Entonces yo le propongo que hagamos una prueba a ciegas. Yo bajaré de mi biblioteca diez libros: nueve de escritores del Boom y uno de Mujica Láinez. Vamos a escoger diez párrafos al azar de los diez libros y Vallejo me dirá cuál es el de Mujica Láinez. Acepta el reto. Bajo a Vargas Llosa, Rulfo, García Márquez, Cortázar, Borges, Fuentes, Donoso, Carpentier, Lezama y Mujica Láinez. Leo dándole la espalda, sin dejarlo ver los títulos. Pongo a Mujica Láinez en sexto lugar. De cada uno leo más o menos treinta segundos. A Fernando todos le parecen pésimos. Ninguno puede ser Mujica Láinez. El menos malo es el último (Lezama Lima), pero tampoco lo convence mucho. Le muestro el párrafo de su favorito, ya leído:

Afuera el sol enloquece al paisaje. Una nube de polvo envuelve a la galera y a los cuatro soldados que la escoltan al galope, listas las armas, porque en cualquier instante puede surgir un malón de indios y habrá que defender las vidas. La sangre de las mulas hostigadas por los postillones mancha los vidrios. Si abrieran las ventanas, la tierra sofocaría a los viajeros, de modo que es fuerza andar en el agobio de la clausura que apesta el olor a comida guardada y a gente y ropa sin lavar.
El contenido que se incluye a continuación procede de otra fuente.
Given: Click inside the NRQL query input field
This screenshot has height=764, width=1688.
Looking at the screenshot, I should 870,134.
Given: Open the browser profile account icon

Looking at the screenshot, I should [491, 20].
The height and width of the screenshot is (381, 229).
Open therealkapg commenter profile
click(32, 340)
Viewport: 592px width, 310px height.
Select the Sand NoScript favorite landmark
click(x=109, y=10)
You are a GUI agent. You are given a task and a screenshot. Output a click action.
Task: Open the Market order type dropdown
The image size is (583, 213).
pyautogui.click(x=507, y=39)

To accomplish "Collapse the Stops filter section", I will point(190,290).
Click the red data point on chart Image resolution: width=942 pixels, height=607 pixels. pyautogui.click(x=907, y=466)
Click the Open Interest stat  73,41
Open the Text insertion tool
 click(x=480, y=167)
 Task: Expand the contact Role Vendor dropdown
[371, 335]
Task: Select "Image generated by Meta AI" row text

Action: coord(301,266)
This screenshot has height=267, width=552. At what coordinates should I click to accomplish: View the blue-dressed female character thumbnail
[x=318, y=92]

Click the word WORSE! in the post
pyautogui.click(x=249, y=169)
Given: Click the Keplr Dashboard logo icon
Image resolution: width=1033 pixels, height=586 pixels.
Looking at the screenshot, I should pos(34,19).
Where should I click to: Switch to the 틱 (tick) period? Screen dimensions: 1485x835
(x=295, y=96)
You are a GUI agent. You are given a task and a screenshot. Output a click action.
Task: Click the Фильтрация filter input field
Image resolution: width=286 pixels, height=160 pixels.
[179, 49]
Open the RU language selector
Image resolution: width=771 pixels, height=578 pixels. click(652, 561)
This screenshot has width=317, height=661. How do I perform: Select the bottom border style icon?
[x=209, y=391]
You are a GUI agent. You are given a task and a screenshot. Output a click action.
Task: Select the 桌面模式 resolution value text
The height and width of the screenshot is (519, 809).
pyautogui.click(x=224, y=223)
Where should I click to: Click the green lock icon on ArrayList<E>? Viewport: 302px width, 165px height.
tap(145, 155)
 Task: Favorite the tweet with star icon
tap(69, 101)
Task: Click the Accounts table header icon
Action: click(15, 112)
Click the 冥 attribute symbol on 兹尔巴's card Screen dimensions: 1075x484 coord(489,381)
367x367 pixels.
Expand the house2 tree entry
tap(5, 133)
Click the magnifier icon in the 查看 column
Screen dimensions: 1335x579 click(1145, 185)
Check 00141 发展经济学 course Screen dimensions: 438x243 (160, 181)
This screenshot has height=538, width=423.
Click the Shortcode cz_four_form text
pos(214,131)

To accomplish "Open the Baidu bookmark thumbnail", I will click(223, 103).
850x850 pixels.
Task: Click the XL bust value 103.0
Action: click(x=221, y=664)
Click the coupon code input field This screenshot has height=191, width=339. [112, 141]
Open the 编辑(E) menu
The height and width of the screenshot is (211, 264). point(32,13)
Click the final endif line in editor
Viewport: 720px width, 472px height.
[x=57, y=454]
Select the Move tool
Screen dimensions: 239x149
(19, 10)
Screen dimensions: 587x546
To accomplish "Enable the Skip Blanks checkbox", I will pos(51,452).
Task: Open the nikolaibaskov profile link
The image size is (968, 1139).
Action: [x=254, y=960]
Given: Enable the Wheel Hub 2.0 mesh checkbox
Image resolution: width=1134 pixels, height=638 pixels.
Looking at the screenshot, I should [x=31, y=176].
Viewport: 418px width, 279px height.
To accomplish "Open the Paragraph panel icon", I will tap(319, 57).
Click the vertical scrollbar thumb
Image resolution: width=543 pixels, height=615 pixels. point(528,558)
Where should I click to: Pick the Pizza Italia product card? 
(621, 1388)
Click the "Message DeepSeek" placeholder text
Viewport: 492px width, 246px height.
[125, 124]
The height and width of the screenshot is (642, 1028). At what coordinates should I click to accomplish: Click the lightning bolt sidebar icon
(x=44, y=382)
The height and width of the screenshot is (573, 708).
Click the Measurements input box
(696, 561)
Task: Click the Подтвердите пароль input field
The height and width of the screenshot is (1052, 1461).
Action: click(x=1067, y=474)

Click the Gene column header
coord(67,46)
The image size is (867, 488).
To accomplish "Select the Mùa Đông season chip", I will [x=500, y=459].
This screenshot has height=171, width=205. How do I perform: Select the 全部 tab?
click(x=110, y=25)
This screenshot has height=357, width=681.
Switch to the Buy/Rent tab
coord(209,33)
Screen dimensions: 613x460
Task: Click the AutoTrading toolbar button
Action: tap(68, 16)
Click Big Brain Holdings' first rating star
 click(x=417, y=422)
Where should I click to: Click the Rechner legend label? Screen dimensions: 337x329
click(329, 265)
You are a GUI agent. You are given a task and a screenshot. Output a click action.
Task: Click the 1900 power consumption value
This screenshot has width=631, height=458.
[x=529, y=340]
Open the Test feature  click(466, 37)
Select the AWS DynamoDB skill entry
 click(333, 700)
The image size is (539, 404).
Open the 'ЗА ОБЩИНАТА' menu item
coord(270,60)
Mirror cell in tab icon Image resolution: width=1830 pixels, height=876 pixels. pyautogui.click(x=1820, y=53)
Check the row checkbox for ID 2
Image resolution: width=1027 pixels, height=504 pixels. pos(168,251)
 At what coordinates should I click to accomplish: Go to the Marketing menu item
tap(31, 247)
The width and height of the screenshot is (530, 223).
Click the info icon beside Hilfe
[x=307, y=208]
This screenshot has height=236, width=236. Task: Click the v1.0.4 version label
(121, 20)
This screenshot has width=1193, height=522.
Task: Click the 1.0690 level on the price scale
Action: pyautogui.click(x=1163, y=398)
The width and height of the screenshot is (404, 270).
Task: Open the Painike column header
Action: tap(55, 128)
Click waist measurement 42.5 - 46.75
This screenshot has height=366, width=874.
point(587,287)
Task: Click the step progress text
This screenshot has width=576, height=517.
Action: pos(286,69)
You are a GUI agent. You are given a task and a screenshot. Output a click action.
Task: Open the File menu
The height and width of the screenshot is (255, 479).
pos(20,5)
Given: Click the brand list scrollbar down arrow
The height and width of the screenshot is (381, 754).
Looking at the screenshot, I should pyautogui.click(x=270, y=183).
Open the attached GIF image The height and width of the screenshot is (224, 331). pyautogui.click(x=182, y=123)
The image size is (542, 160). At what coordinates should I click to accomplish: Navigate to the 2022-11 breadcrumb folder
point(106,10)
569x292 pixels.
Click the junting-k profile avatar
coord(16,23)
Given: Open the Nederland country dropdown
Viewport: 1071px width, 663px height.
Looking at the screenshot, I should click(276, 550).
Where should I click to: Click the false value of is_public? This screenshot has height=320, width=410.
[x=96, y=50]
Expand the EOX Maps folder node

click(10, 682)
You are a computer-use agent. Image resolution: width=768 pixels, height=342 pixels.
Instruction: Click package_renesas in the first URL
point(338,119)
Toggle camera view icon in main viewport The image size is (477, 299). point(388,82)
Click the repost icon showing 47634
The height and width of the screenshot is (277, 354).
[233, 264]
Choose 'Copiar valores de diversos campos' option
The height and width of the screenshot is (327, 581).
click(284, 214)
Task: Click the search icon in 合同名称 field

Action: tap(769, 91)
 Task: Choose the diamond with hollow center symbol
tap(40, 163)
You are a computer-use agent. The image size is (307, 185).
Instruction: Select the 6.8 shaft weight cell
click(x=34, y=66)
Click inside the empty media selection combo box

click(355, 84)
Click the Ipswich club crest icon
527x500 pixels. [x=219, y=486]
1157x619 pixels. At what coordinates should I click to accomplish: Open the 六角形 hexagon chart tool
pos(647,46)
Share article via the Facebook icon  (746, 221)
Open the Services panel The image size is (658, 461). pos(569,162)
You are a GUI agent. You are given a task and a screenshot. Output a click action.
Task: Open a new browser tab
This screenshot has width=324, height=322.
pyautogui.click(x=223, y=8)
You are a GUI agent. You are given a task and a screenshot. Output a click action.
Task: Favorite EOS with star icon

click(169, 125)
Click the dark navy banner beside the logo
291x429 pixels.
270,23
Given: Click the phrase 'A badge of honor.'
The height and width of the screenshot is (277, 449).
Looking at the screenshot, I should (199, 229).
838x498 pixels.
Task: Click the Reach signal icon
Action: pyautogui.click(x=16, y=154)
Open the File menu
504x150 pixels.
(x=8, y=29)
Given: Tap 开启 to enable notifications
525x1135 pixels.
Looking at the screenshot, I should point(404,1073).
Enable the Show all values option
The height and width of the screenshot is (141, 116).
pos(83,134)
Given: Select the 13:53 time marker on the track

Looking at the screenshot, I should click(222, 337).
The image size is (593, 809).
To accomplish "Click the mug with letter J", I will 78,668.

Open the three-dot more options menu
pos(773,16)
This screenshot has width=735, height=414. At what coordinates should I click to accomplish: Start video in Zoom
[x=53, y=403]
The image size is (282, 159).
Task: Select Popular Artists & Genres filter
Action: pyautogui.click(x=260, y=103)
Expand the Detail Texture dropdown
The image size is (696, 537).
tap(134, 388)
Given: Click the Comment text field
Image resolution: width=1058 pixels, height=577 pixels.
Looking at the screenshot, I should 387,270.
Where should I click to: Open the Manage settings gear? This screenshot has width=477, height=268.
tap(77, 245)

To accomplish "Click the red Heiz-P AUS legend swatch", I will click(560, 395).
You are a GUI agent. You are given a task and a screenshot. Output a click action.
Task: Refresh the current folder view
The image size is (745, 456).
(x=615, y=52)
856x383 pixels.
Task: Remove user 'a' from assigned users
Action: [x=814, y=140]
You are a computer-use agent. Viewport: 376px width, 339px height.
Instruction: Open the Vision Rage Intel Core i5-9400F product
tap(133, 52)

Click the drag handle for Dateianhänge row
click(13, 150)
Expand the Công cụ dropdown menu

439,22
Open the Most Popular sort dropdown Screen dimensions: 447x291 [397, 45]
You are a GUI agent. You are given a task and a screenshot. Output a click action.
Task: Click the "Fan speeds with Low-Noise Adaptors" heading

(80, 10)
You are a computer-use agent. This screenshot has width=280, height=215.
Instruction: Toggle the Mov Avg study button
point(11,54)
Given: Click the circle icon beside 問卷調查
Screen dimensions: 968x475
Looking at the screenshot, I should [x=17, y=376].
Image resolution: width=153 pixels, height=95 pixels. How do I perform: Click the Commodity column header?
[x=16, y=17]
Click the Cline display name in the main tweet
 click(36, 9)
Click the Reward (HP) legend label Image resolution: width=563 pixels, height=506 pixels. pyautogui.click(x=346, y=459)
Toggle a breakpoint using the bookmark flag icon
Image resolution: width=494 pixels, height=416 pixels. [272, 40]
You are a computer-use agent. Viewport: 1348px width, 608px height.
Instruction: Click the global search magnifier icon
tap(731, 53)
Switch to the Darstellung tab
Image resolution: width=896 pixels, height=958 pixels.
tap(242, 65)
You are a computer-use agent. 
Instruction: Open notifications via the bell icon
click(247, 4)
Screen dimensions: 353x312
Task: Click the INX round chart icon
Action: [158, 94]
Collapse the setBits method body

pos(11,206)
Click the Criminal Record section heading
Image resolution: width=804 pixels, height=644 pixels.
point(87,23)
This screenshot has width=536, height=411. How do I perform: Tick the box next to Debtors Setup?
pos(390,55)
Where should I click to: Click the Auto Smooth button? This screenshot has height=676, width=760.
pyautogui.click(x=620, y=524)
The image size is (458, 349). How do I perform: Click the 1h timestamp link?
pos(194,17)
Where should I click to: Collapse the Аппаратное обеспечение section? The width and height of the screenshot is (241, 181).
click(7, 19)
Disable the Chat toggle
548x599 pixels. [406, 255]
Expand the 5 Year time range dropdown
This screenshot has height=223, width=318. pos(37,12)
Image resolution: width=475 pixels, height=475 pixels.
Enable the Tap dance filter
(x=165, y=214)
Vallejo rechaza algún acusativo, una preposición innecesaria. A mí no me convence la sintaxis de la última frase. Fernando mira el título del libro: Misteriosa Buenos Aires. Entonces dice: “Claro, es el único libro malo de Mujica Láinez; ahí es irreconocible”. Nos reímos. Vallejo, como los gatos, siempre cae parado; jamás admitiría que ha perdido una discusión. Al fondo se oyen los impromptus de Schubert y nos ponemos a hablar de música. No tengo testigos y tampoco tengo pruebas.

Tengo otros recuerdos con el difunto Fernando Vallejo, pero esos los dejo para cuando yo esté muerto.